■ Records for the exercise:
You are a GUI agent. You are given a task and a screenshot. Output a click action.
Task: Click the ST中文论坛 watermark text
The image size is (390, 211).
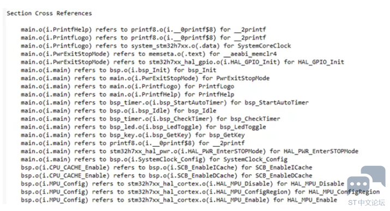pyautogui.click(x=366, y=203)
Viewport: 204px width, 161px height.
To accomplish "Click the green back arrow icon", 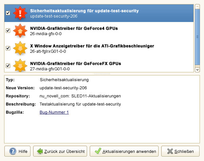I will click(40, 151).
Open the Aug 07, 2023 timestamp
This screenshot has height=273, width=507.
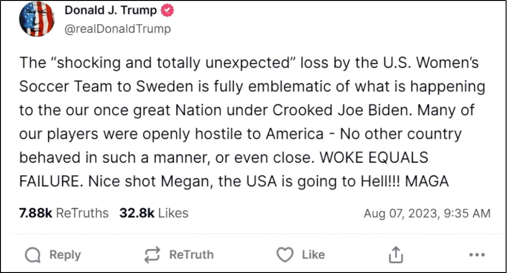tap(427, 214)
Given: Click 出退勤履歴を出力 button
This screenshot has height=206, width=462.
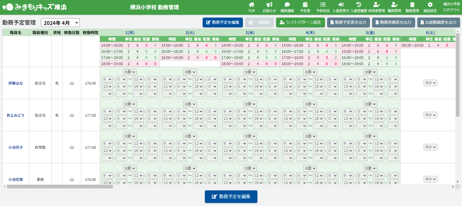Looking at the screenshot, I should (x=438, y=22).
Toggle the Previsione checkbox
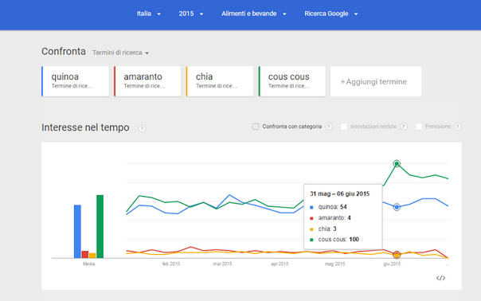481x301 pixels. [x=419, y=127]
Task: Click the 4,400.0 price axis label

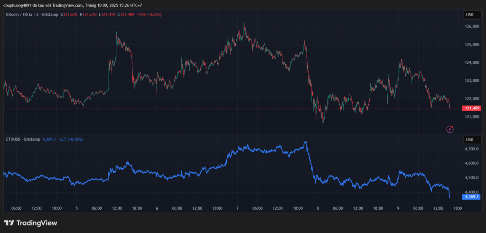Action: [472, 192]
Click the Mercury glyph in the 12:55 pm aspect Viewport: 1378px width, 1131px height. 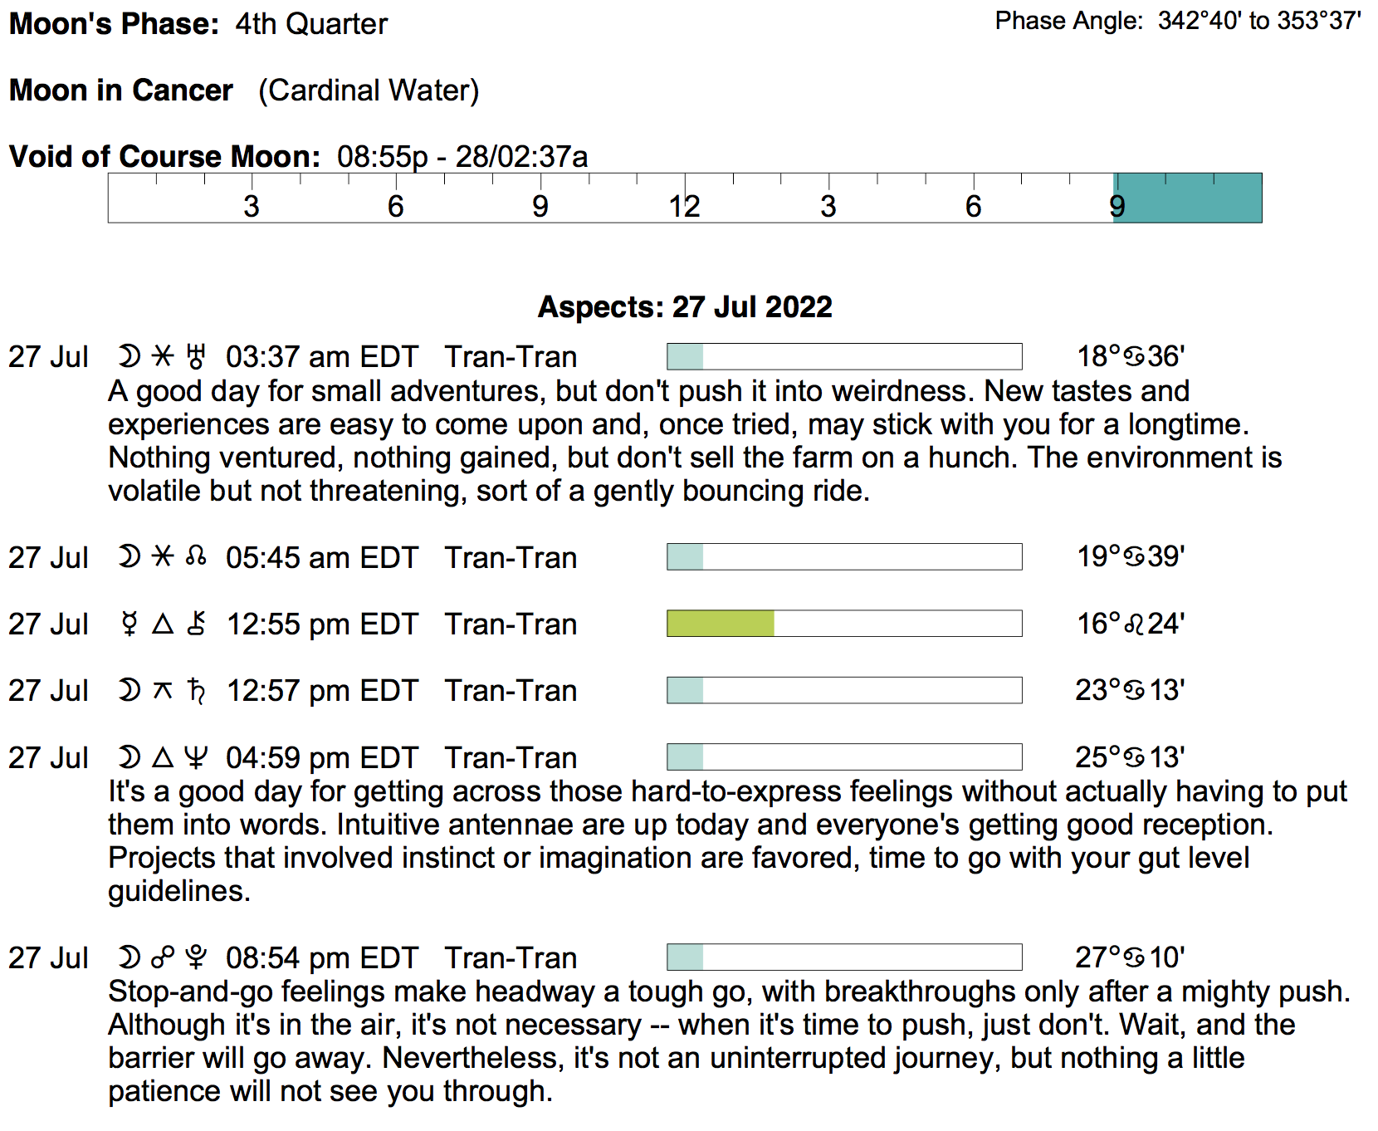(129, 624)
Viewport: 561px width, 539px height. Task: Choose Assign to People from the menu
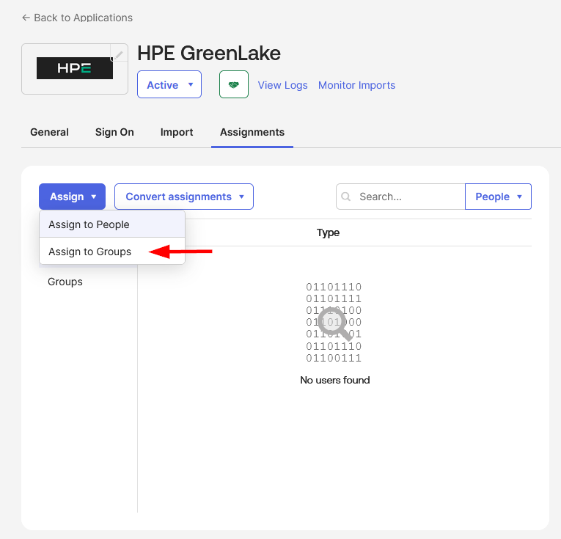point(89,224)
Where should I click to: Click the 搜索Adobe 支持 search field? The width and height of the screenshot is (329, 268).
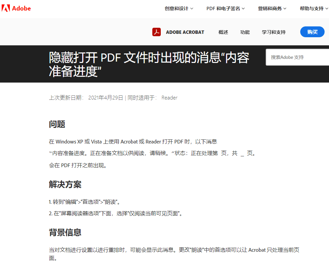pos(298,57)
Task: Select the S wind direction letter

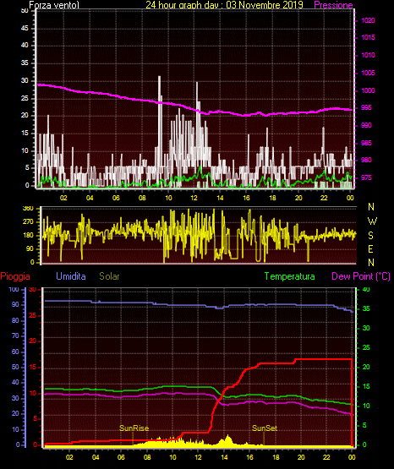Action: click(370, 236)
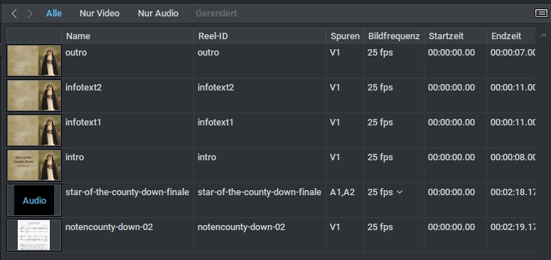Switch to the Nur Audio filter tab
Image resolution: width=551 pixels, height=260 pixels.
click(158, 14)
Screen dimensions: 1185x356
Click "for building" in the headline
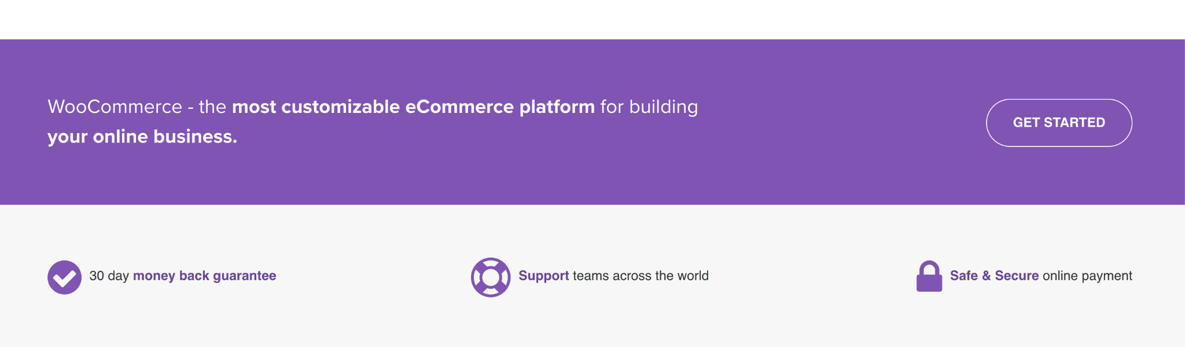point(649,107)
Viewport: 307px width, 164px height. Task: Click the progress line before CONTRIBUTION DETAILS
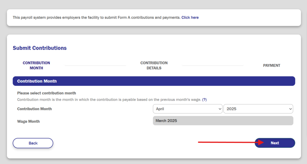point(95,66)
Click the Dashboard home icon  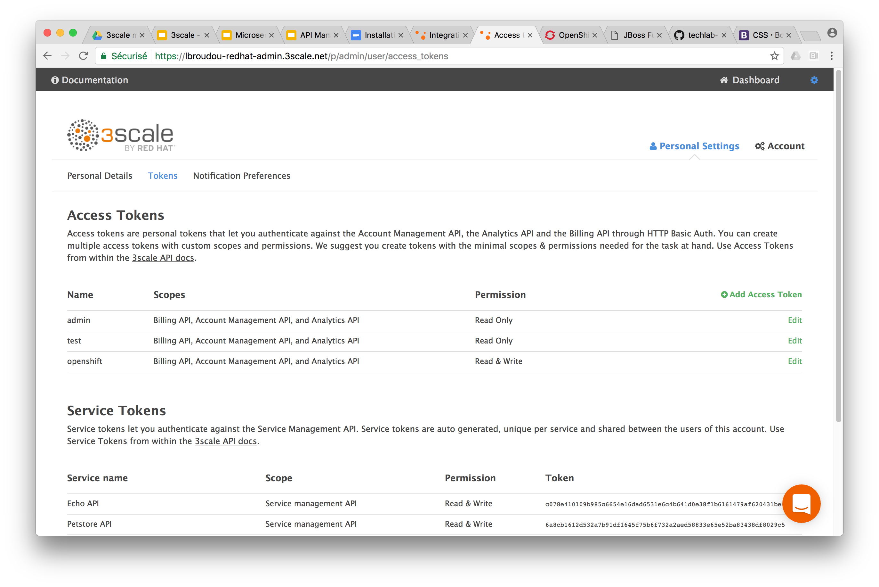(726, 80)
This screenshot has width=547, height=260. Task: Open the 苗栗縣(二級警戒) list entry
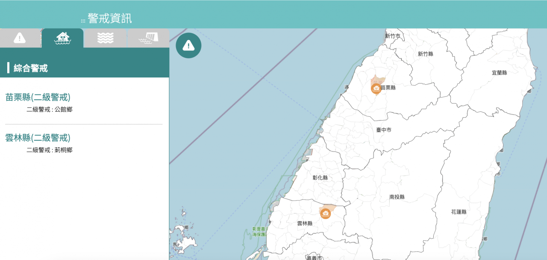tap(38, 97)
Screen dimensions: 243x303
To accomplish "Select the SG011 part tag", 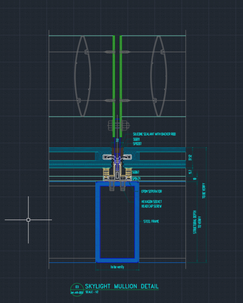I will pos(136,139).
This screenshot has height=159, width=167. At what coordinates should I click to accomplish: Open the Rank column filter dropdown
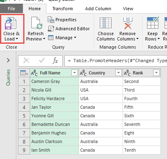tap(156, 73)
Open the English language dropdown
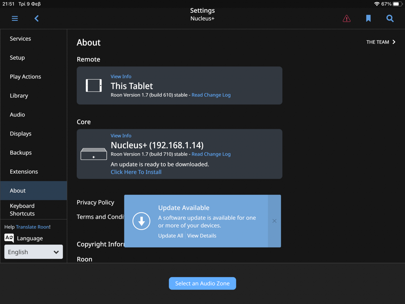This screenshot has height=304, width=405. tap(33, 252)
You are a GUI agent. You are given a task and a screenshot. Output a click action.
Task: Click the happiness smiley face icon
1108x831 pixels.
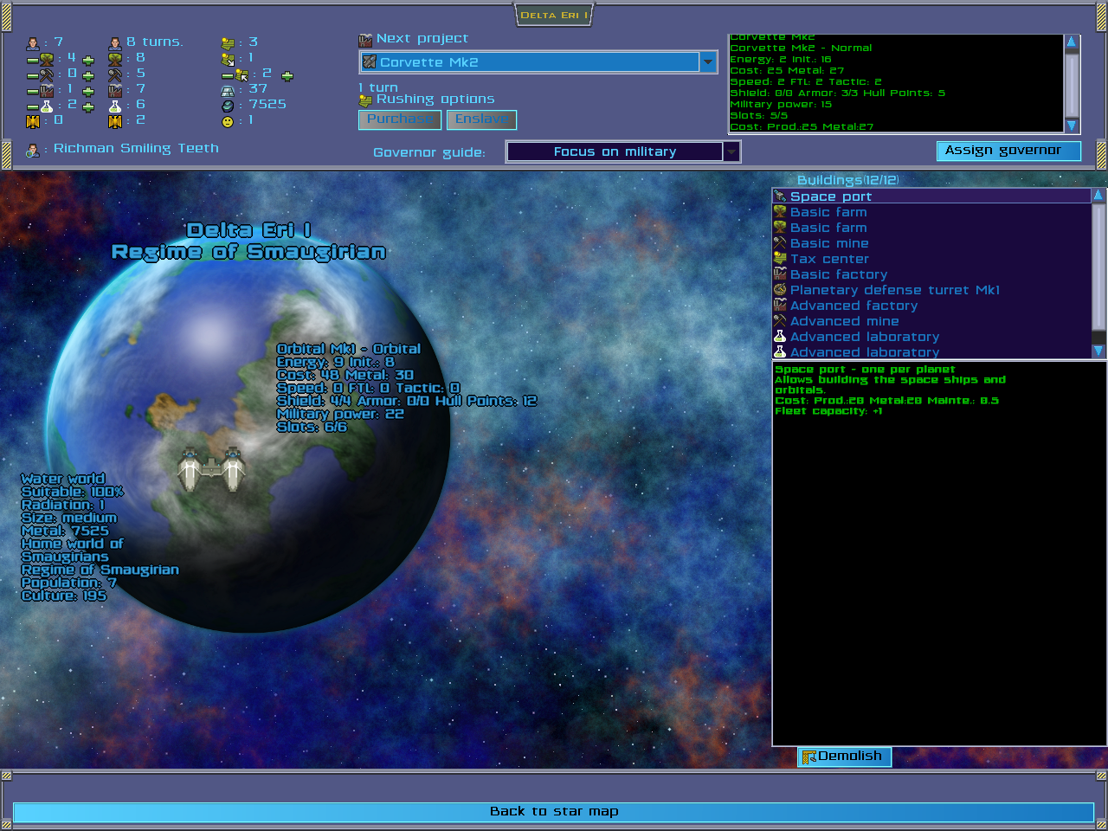228,121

■ Task item: Please transcribe, word for word, every line from the first line of the records above through the line containing "Viewport: 204px width, 161px height.", and leave out any pictures.

■ Response to this task:
You are a GUI agent. You are given a task and a screenshot. Output a click action.
Task: Click the ST中文论坛 watermark text
The image size is (390, 211).
pyautogui.click(x=366, y=203)
Viewport: 204px width, 161px height.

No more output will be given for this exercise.